* [WHAT IS NEEDED] Only the lines from the one containing "Close the 关于QT语音 dialog with X" through the end of the data below are to be repeated, exactly as given, without pictures.

Screenshot grounding data:
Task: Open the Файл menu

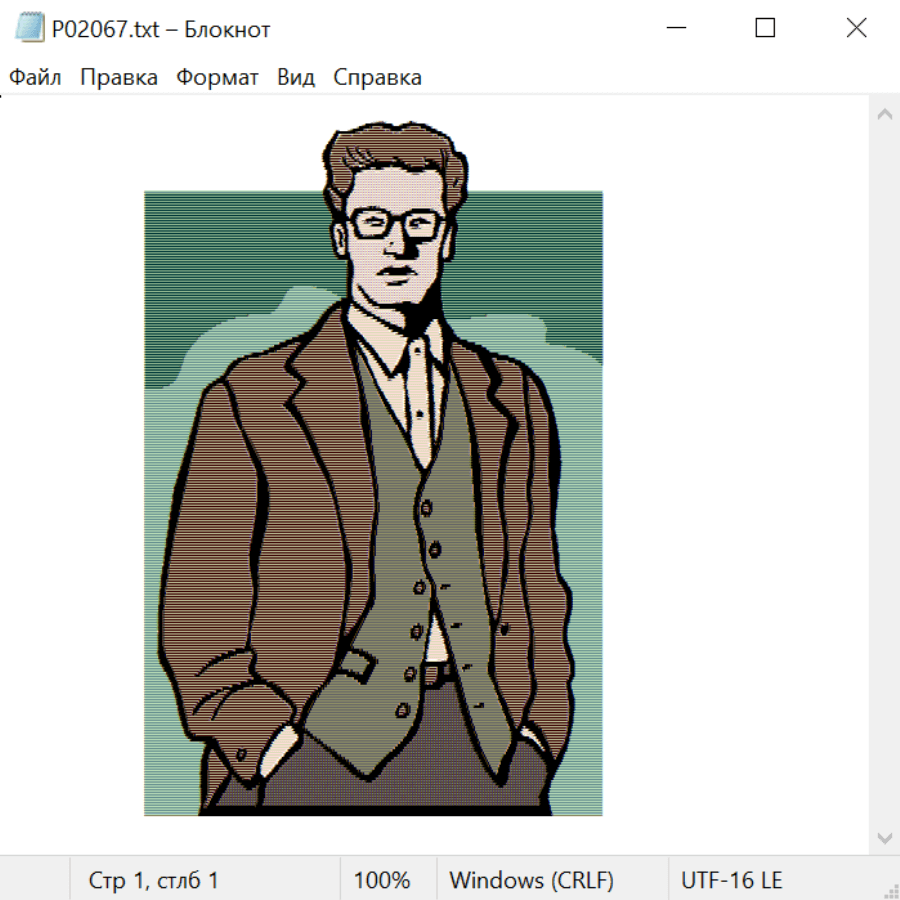Action: pos(35,77)
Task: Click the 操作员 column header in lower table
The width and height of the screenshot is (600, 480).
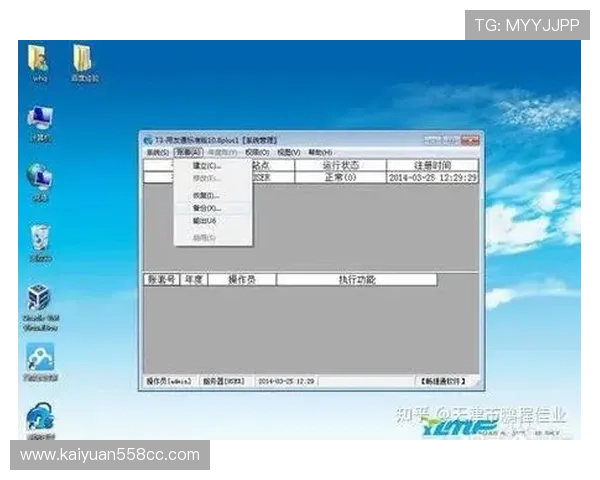Action: click(x=241, y=280)
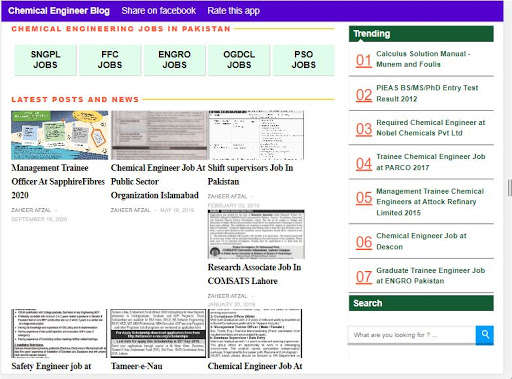Open Research Associate COMSATS Lahore thumbnail
The width and height of the screenshot is (512, 379).
tap(256, 234)
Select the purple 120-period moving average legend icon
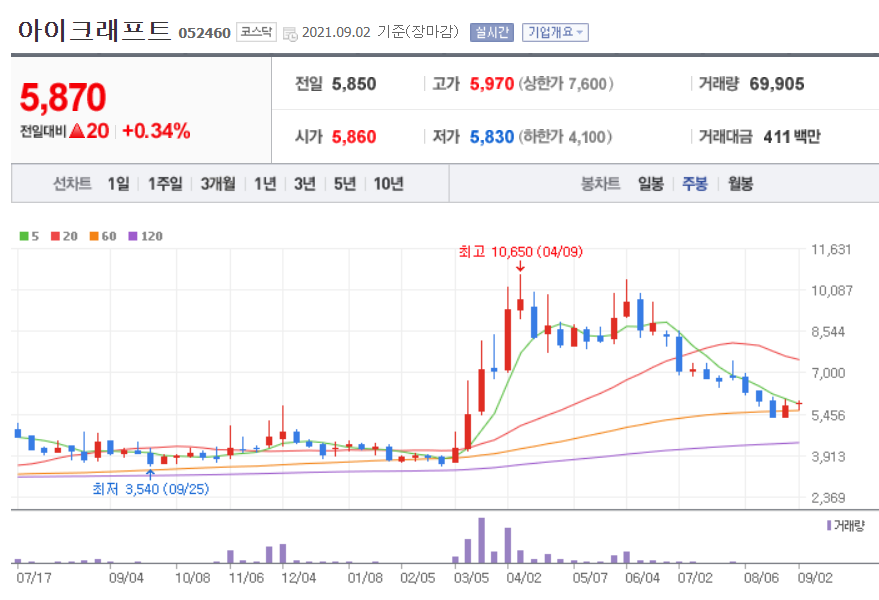 [133, 234]
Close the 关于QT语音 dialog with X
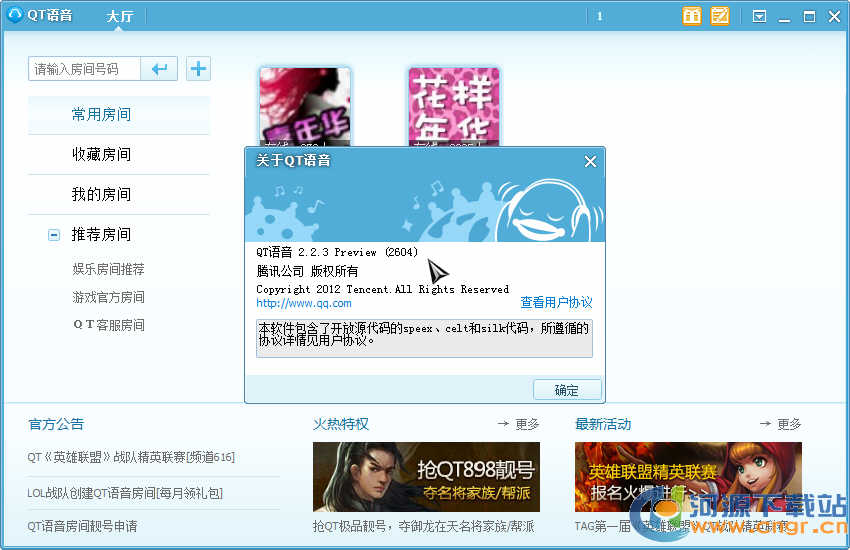This screenshot has height=550, width=850. [x=590, y=161]
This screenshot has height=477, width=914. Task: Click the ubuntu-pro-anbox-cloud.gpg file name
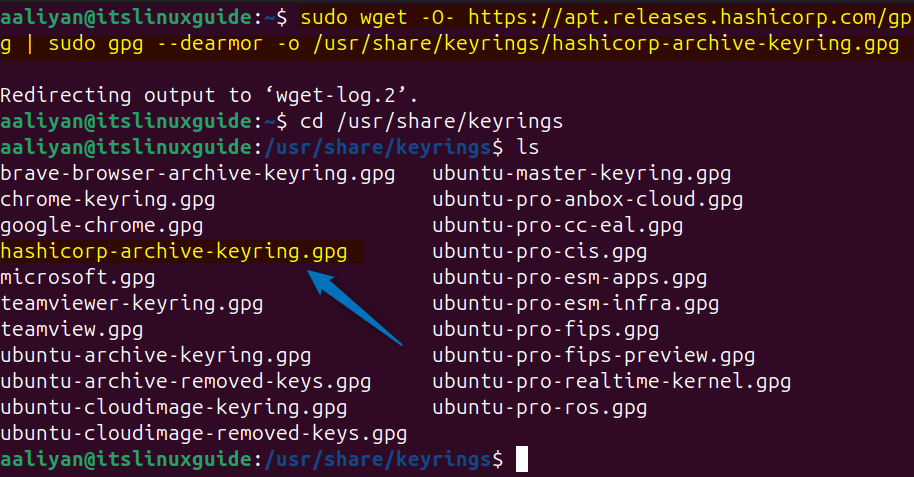[x=588, y=200]
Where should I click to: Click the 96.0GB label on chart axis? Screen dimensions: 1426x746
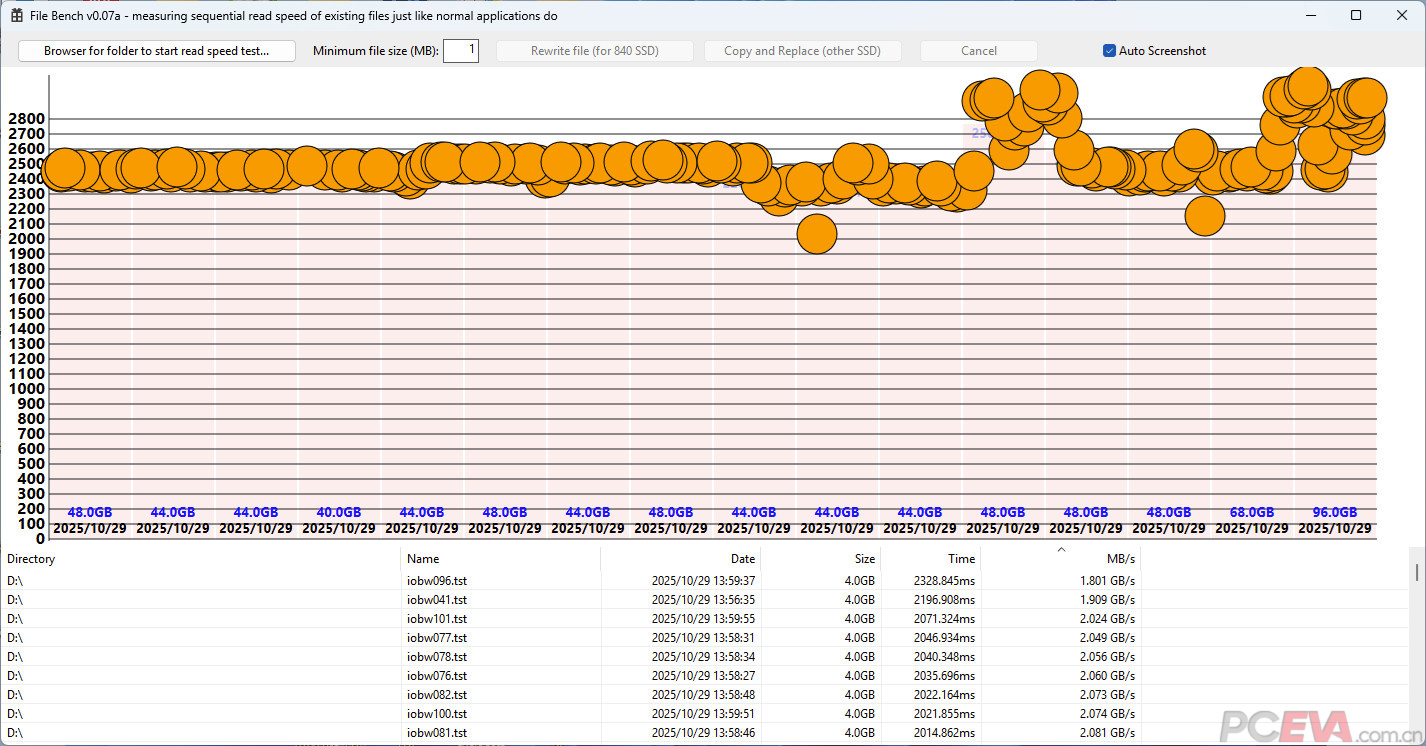click(x=1335, y=512)
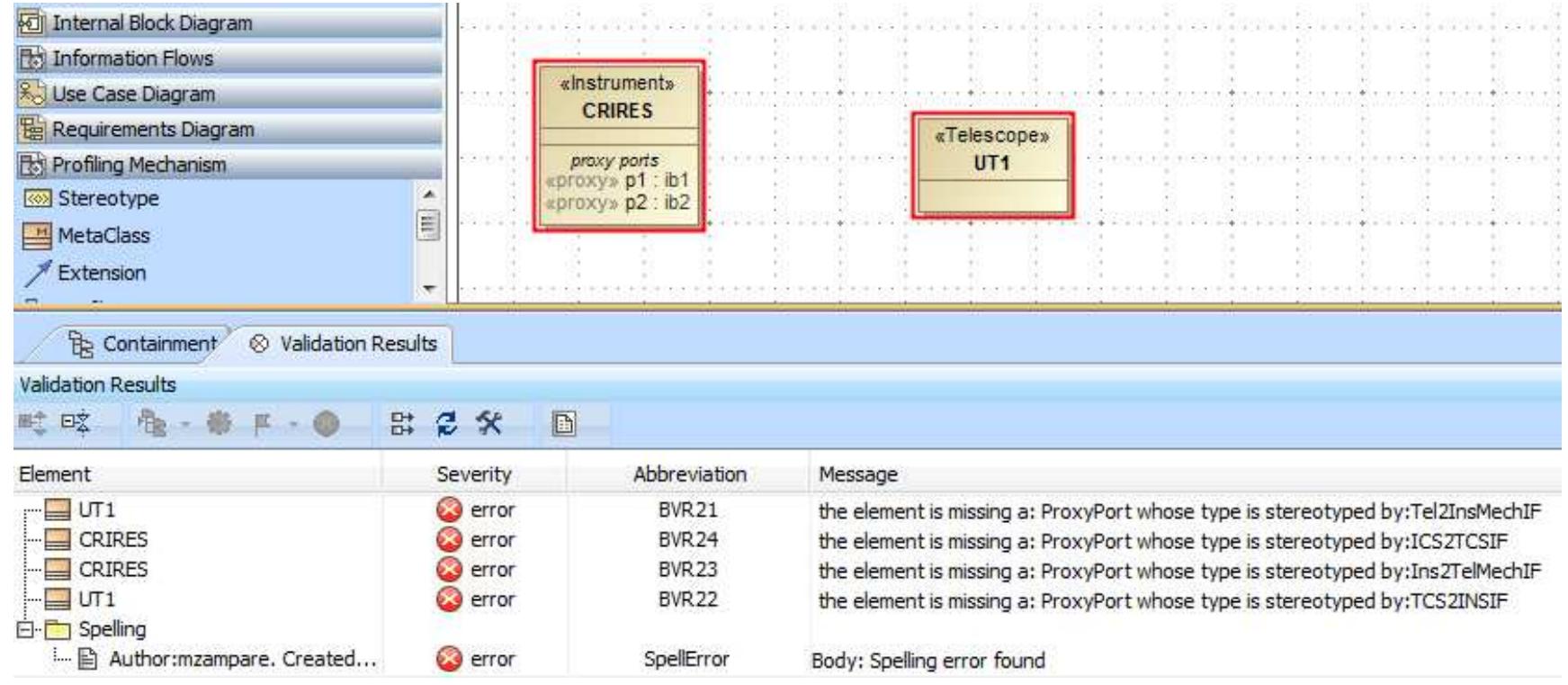
Task: Click the move-to-element arrows icon
Action: click(x=401, y=423)
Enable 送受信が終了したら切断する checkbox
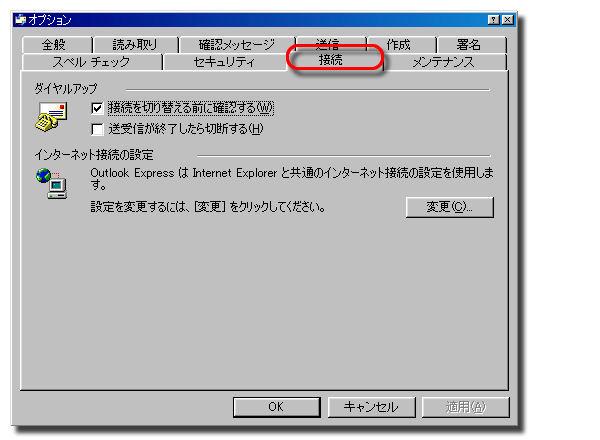 pos(97,129)

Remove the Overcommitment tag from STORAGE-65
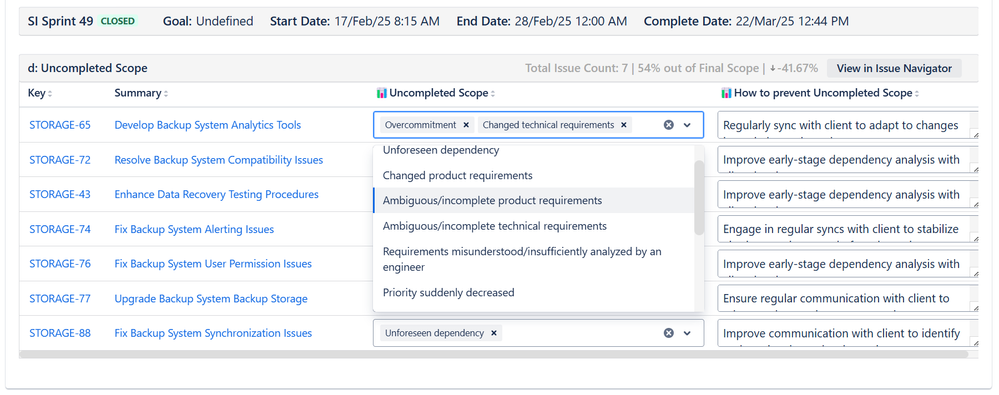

* [SOLUTION TO THE EXERCISE]
Close the 关于QT语音 dialog with X
This screenshot has height=550, width=850. [x=590, y=161]
This screenshot has height=477, width=914. Task: Click the ubuntu-pro-anbox-cloud.gpg file name
[x=588, y=200]
Where should I click to: Click the 96.0GB label on chart axis? Screen dimensions: 1426x746
click(x=1335, y=512)
Task: Click the move-to-element arrows icon
Action: click(x=401, y=423)
Enable 送受信が終了したら切断する checkbox
 pos(97,129)

Remove the Overcommitment tag from STORAGE-65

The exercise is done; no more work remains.